EXERCISE INSTRUCTIONS>
Only the number is needed. Please count the lines below in which the word "agent" occurs.

STUDY MATERIAL>

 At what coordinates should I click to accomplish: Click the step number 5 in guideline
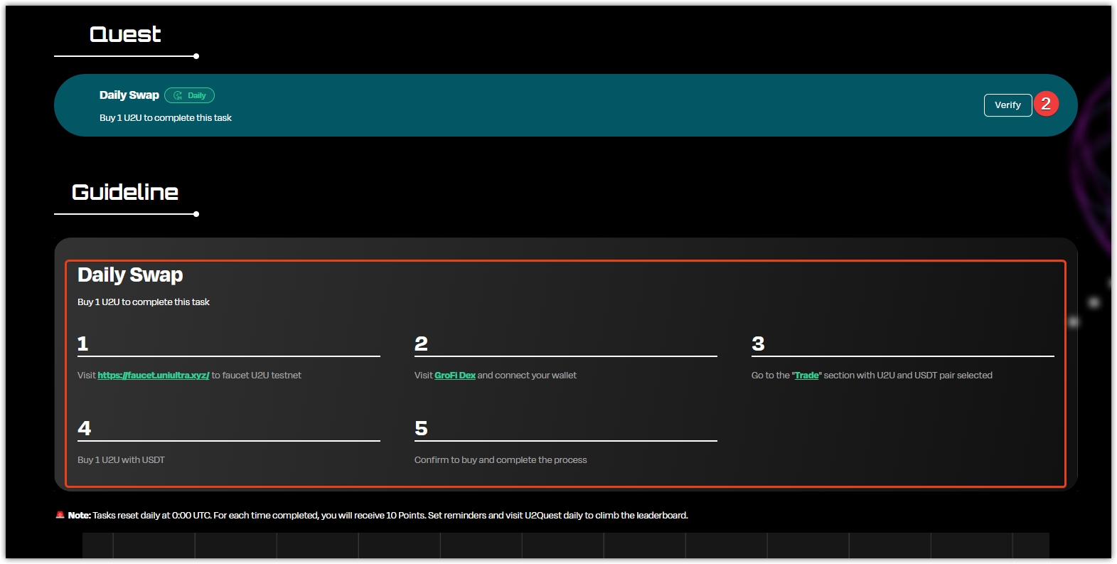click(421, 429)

* * *

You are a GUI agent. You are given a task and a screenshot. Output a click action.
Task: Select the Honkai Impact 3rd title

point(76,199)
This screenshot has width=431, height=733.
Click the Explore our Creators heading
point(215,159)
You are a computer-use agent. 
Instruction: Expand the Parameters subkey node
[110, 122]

...

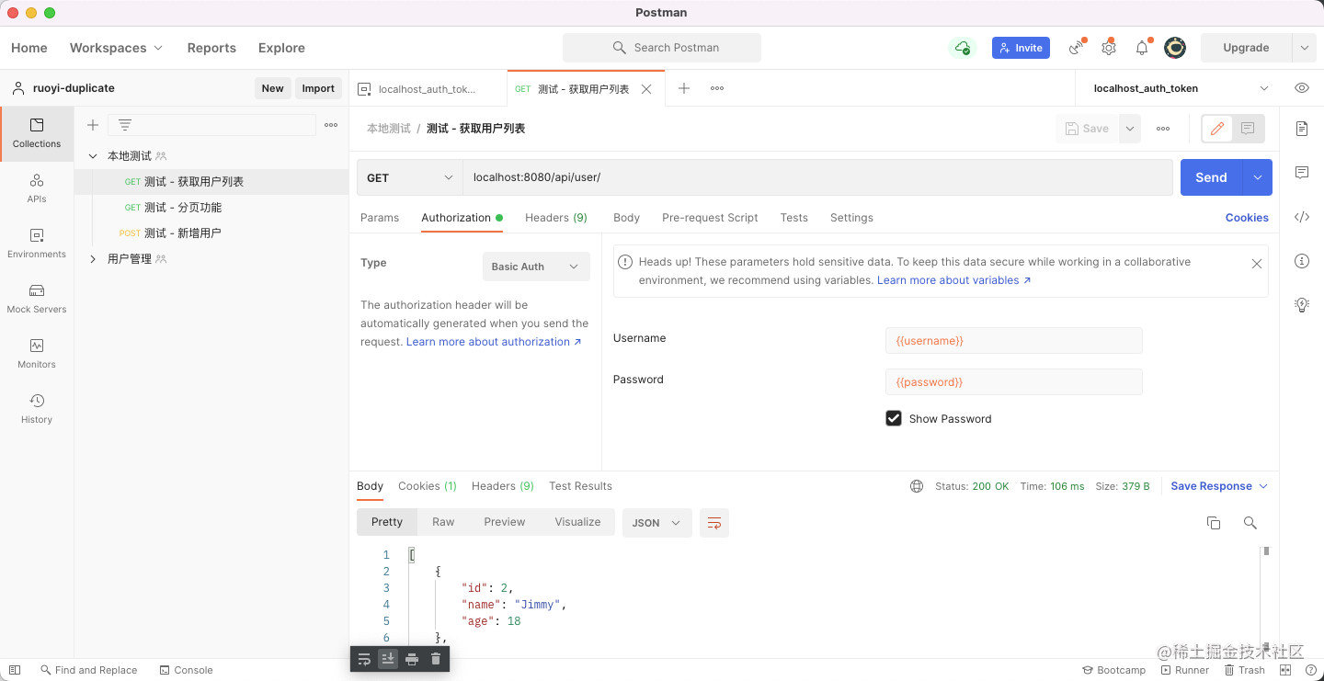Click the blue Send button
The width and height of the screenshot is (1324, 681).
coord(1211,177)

TASK RESULT>
2